Which lines come from the start of the records through the line that holds "Given: Click the No Cancellation Fees label"? Write them out word for word.

Stored dataset items:

--- --- ---

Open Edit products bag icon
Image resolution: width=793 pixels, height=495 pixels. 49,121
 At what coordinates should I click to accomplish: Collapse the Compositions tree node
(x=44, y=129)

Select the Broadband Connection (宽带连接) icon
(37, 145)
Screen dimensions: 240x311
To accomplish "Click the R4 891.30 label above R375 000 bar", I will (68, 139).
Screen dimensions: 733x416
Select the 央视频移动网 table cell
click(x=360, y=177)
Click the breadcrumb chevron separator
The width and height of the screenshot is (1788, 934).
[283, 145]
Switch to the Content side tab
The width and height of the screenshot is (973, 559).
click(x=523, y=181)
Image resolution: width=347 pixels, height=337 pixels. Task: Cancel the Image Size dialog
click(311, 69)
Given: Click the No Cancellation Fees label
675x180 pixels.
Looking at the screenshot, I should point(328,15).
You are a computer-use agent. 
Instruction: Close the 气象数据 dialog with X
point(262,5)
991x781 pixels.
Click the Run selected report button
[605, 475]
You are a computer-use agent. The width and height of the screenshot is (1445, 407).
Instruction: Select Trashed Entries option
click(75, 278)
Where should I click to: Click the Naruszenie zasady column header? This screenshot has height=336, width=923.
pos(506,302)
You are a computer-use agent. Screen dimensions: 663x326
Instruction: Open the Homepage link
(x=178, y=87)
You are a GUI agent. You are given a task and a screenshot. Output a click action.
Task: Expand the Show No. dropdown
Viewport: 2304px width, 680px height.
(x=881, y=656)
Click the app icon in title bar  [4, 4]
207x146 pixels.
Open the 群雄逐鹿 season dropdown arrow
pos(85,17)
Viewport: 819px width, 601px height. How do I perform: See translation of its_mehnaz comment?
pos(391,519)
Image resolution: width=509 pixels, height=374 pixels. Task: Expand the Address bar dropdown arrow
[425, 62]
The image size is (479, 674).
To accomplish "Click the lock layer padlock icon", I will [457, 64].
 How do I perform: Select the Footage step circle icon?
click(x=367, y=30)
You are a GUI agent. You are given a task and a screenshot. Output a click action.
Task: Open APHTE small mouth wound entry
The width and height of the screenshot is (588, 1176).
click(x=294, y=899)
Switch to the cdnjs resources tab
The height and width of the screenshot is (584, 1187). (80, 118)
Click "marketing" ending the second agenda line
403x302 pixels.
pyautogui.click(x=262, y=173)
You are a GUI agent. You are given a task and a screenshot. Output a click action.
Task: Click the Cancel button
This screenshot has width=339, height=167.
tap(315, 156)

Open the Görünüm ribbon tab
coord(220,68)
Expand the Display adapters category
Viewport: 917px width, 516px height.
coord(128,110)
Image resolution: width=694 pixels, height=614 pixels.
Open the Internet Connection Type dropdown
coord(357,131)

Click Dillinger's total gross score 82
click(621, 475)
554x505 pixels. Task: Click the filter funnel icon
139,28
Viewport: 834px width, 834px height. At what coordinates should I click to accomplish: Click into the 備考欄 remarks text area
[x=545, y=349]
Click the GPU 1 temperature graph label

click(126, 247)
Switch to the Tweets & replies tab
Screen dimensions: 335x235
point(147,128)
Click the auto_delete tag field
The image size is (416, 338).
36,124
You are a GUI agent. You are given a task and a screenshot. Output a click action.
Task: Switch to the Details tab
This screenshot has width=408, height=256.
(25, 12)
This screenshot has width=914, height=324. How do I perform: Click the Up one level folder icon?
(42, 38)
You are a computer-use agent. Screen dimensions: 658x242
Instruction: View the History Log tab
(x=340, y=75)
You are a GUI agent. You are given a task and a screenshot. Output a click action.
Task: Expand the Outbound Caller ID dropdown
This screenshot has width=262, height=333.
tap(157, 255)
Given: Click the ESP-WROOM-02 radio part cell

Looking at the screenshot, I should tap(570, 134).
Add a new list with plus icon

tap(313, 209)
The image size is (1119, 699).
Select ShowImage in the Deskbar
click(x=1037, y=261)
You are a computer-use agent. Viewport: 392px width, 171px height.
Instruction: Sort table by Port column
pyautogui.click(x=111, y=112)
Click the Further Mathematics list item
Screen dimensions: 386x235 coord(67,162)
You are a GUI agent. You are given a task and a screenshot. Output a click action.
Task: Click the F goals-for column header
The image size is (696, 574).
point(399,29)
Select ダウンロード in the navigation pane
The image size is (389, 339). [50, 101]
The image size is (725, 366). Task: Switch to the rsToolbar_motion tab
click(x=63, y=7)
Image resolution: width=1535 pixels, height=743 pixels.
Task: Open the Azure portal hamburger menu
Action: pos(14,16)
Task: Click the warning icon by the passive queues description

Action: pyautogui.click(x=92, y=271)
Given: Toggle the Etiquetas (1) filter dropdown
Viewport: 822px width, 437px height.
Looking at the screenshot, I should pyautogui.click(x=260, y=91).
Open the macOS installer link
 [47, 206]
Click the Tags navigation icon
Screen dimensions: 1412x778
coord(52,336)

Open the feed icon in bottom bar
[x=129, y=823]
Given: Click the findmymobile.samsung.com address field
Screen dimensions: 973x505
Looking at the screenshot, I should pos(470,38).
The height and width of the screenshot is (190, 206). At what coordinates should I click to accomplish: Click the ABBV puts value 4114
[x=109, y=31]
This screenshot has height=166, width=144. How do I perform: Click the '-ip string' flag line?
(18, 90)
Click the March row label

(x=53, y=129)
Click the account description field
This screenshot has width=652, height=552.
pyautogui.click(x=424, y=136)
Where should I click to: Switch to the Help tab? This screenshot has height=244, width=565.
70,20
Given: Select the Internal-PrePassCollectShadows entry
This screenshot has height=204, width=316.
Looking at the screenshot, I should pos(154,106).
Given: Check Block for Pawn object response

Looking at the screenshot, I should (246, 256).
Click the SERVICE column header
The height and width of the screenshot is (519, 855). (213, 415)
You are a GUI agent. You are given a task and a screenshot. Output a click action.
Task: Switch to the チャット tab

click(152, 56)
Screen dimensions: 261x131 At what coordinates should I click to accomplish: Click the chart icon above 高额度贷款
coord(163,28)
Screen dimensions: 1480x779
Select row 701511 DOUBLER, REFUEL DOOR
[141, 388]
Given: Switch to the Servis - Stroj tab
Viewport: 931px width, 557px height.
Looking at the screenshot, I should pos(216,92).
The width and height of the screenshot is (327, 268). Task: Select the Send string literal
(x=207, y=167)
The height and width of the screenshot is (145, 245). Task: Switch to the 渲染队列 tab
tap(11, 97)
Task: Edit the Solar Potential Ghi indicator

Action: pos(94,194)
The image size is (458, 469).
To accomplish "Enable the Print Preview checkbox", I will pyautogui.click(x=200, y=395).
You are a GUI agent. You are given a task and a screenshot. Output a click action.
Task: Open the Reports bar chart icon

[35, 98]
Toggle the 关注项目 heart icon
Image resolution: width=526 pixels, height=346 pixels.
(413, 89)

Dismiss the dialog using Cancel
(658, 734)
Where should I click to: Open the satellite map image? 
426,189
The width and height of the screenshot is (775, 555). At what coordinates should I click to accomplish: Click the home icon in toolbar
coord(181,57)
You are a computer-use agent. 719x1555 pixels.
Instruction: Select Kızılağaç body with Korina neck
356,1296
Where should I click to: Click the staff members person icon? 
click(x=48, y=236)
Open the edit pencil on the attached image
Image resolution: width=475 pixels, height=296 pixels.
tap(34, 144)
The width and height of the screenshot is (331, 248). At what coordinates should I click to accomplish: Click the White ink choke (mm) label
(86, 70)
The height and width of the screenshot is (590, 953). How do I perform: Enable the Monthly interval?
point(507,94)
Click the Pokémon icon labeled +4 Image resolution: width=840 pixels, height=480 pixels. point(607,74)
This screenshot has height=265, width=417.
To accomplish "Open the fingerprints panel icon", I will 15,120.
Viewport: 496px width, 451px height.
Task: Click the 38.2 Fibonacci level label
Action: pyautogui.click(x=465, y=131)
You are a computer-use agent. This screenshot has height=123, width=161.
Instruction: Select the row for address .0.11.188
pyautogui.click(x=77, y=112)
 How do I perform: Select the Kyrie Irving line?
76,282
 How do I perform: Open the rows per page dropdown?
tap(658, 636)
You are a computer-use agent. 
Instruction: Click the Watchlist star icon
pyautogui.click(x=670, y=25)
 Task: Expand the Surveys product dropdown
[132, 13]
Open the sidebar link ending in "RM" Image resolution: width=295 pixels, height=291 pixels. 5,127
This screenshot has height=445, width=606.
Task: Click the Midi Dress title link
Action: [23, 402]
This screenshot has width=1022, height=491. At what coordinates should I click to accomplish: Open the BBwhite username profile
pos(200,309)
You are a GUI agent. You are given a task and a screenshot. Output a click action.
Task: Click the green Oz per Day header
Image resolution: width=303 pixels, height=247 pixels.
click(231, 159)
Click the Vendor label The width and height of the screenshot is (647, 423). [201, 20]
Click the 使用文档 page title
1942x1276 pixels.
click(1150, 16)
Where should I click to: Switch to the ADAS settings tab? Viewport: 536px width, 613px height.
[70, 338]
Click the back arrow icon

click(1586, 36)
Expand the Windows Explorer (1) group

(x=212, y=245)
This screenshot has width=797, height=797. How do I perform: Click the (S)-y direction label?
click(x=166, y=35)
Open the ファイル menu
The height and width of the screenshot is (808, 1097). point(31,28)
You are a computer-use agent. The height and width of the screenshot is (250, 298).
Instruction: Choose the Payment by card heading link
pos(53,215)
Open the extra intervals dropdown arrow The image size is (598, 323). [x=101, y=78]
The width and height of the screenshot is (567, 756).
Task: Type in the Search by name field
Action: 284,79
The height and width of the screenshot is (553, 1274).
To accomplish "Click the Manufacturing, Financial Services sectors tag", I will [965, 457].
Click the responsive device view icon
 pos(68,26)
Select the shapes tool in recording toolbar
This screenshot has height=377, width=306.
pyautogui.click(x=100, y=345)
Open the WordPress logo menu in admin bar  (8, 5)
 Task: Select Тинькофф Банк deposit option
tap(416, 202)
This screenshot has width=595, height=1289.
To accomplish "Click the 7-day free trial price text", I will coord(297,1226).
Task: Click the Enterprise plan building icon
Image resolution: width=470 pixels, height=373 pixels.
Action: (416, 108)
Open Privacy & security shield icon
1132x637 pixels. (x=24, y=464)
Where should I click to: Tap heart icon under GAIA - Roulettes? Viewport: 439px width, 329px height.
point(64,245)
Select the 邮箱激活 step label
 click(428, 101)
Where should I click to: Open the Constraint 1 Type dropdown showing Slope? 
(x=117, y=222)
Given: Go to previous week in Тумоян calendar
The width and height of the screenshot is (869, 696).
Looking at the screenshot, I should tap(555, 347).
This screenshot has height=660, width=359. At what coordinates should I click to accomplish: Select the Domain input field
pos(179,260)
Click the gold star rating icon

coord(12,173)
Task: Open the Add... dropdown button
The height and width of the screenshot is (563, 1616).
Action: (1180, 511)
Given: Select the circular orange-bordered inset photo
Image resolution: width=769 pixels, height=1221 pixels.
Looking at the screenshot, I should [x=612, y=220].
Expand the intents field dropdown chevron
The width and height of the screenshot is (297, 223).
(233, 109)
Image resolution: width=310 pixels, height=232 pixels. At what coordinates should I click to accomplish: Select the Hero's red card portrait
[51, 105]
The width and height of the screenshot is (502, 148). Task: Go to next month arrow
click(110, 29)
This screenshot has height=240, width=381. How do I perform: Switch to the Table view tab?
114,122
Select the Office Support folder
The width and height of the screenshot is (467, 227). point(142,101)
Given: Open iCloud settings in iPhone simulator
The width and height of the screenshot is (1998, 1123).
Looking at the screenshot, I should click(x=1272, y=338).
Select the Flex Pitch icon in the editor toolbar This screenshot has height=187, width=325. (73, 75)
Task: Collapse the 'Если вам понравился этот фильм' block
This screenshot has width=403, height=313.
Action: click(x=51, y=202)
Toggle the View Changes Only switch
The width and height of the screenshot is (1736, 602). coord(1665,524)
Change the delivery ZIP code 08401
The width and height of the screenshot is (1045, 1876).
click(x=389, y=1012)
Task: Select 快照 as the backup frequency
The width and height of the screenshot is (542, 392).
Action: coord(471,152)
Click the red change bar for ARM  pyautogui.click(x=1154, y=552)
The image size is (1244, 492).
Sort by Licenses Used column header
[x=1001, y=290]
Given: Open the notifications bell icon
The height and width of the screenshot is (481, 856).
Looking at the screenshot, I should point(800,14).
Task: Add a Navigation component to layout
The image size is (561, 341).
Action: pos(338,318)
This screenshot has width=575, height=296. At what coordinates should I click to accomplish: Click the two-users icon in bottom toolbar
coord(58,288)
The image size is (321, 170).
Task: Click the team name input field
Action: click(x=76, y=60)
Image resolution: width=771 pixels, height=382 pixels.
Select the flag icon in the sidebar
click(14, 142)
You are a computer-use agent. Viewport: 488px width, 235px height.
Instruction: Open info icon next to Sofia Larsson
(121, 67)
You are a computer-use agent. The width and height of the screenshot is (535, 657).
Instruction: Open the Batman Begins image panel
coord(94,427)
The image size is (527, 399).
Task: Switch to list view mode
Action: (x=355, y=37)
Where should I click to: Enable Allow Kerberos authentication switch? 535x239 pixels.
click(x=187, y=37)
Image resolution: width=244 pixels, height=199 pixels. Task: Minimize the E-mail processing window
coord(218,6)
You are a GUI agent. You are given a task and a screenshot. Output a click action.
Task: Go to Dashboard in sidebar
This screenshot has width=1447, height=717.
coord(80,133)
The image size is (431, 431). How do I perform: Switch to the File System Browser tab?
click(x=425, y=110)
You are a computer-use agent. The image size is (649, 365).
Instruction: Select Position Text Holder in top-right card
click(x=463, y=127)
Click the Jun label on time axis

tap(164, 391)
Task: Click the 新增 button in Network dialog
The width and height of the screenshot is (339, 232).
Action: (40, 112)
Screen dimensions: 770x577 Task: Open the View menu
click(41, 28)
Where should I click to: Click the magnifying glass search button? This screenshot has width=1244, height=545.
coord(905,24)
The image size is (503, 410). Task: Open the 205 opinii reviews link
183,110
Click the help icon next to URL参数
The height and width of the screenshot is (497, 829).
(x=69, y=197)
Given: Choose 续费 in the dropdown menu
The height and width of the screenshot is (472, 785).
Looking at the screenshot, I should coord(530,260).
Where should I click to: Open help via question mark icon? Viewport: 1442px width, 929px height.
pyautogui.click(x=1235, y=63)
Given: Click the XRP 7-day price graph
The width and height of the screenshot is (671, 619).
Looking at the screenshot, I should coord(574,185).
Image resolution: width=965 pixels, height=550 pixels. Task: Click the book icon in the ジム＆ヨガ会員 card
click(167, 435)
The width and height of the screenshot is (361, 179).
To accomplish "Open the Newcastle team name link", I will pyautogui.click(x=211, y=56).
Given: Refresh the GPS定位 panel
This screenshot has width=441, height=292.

--- --- ---

(RESULT FOR THIS EXERCISE):
Open Edit products bag icon
Image resolution: width=793 pixels, height=495 pixels. 49,121
 At what coordinates should I click to accomplish: Collapse the Compositions tree node
(x=44, y=129)

Select the Broadband Connection (宽带连接) icon
(37, 145)
Screen dimensions: 240x311
To accomplish "Click the R4 891.30 label above R375 000 bar", I will (68, 139).
Screen dimensions: 733x416
Select the 央视频移动网 table cell
click(x=360, y=177)
Click the breadcrumb chevron separator
The width and height of the screenshot is (1788, 934).
[283, 145]
Switch to the Content side tab
The width and height of the screenshot is (973, 559).
click(x=523, y=181)
Image resolution: width=347 pixels, height=337 pixels. Task: Cancel the Image Size dialog
click(311, 69)
Given: Click the No Cancellation Fees label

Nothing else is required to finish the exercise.